- [EXERCISE REQUIREMENTS] Lines from the one containing "Click the clear glass pyramid ornament" through the end of the material are to be retyped exactly; do not copy pictures.

- [GIVEN INFORMATION]
::::::::

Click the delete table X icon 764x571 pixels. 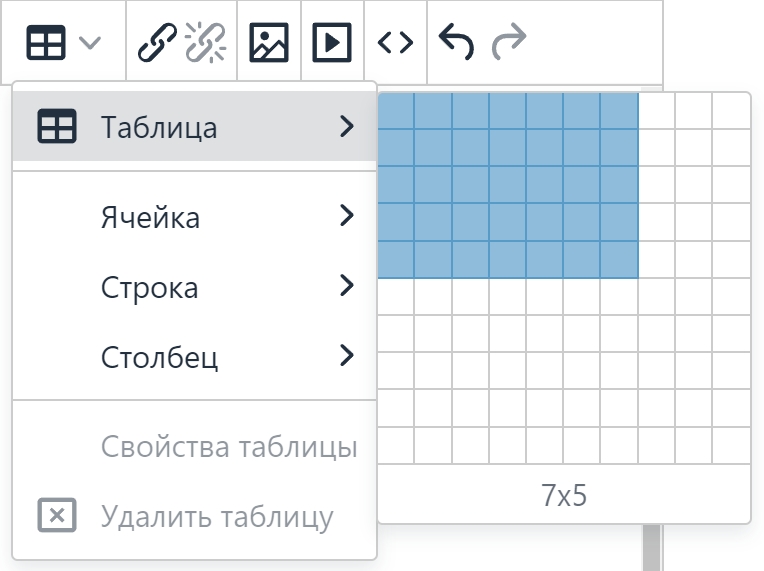tap(57, 515)
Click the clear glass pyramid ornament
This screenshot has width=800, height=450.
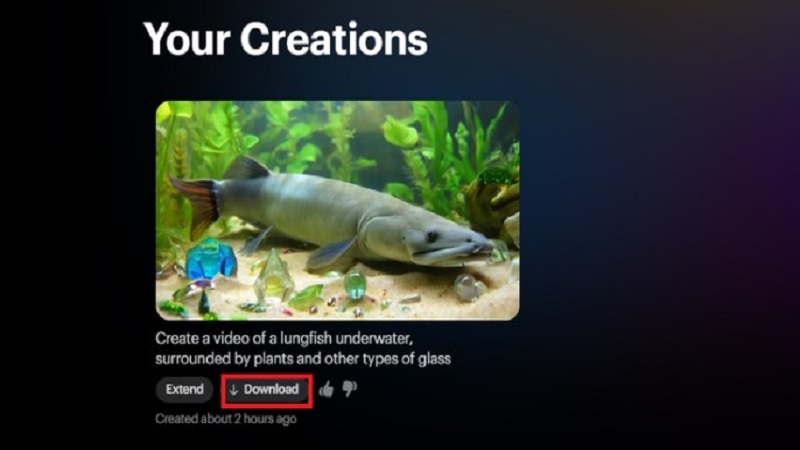click(273, 276)
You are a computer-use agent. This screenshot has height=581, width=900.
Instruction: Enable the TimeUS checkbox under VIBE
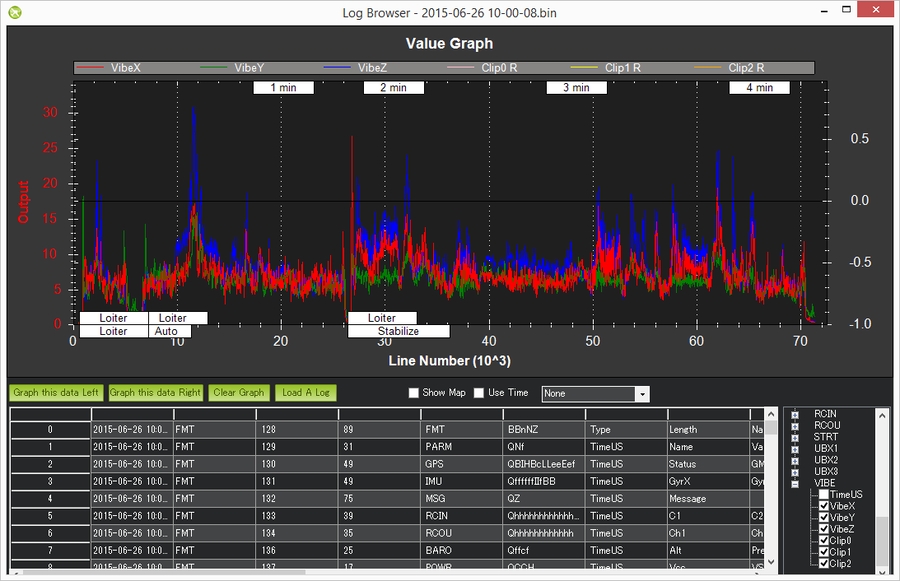823,495
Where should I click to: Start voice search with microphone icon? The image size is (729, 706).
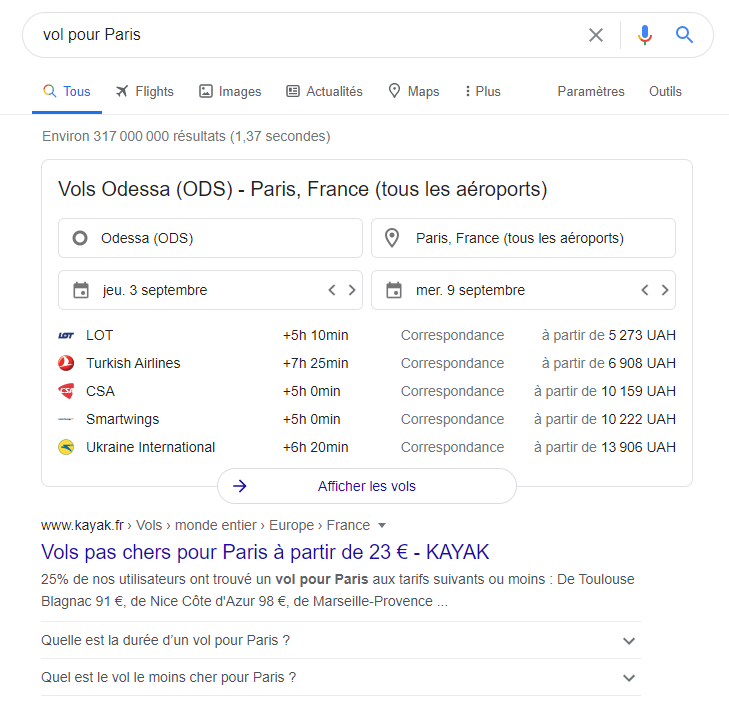tap(645, 35)
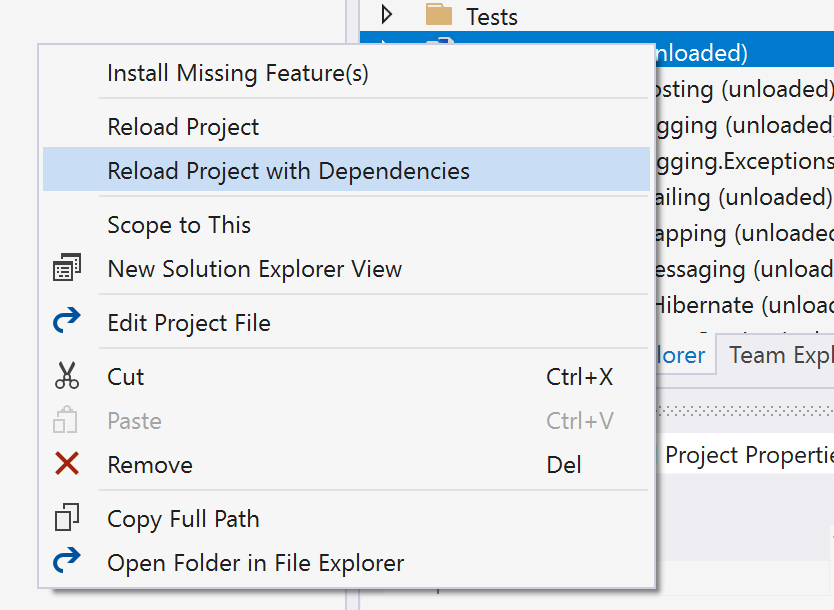Select the unloaded Hibernate project
Screen dimensions: 834x610
coord(742,305)
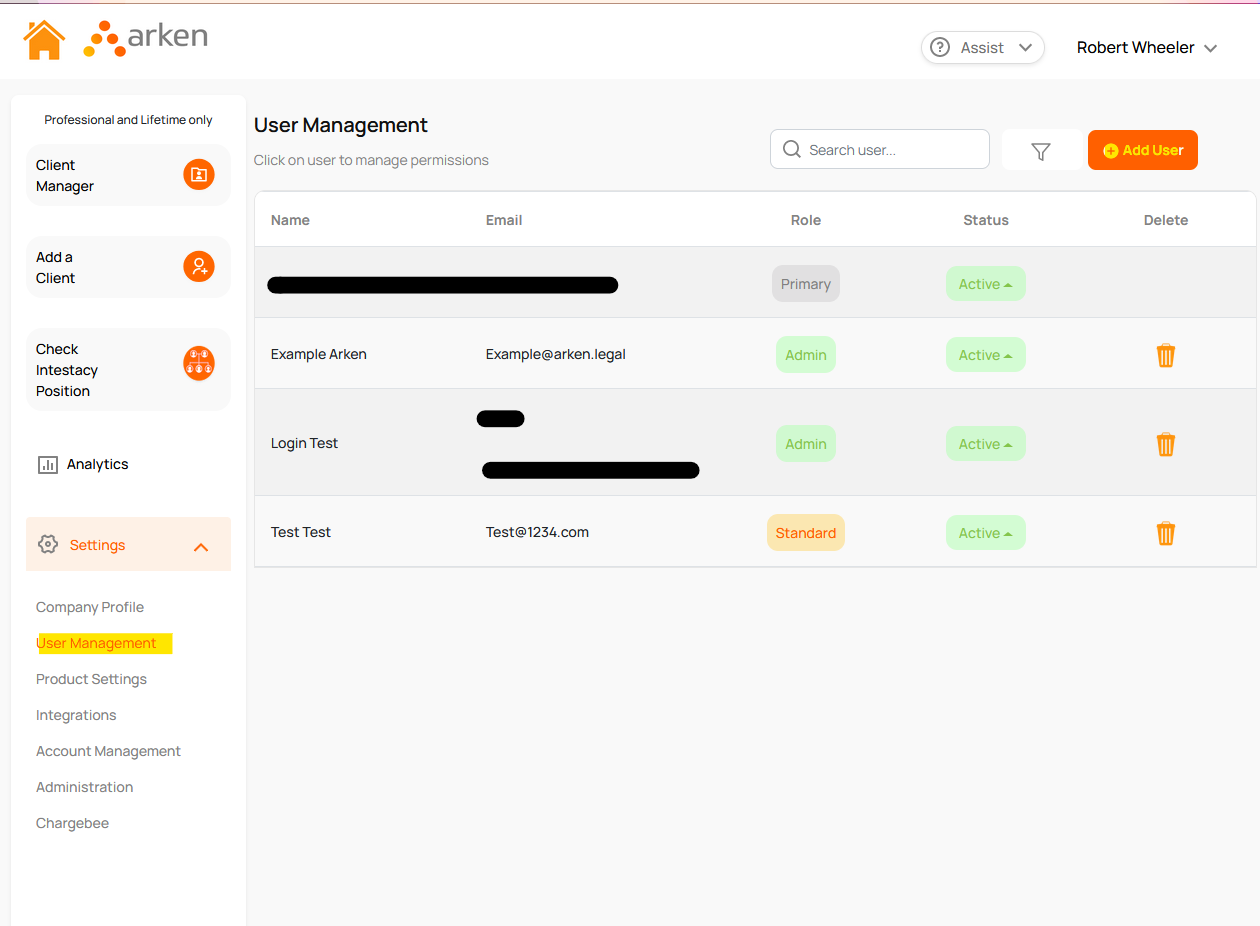Open the Analytics chart icon

click(47, 464)
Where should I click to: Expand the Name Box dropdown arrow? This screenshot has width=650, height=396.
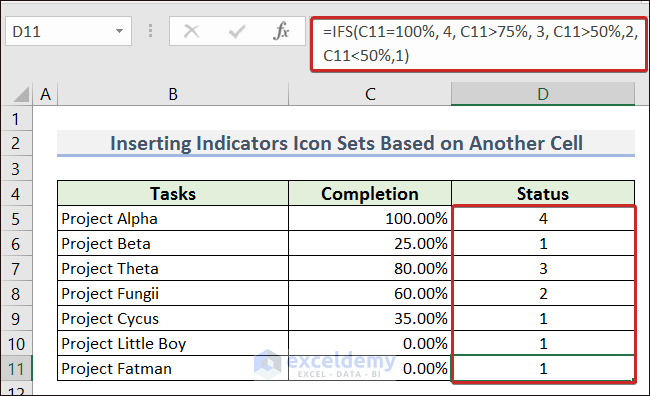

::::::::

- [REPLY TO THE EXERCISE]
Click the clear glass pyramid ornament
This screenshot has width=800, height=450.
click(273, 276)
You are a computer-use agent. This screenshot has height=581, width=900.
Instruction: Enable the TimeUS checkbox under VIBE
823,495
Where should I click to: Start voice search with microphone icon? The image size is (729, 706).
tap(645, 35)
Select the unloaded Hibernate project
Screen dimensions: 834x610
coord(742,305)
Open the Analytics chart icon

click(47, 464)
Where should I click to: Expand the Name Box dropdown arrow? This screenshot has width=650, height=396.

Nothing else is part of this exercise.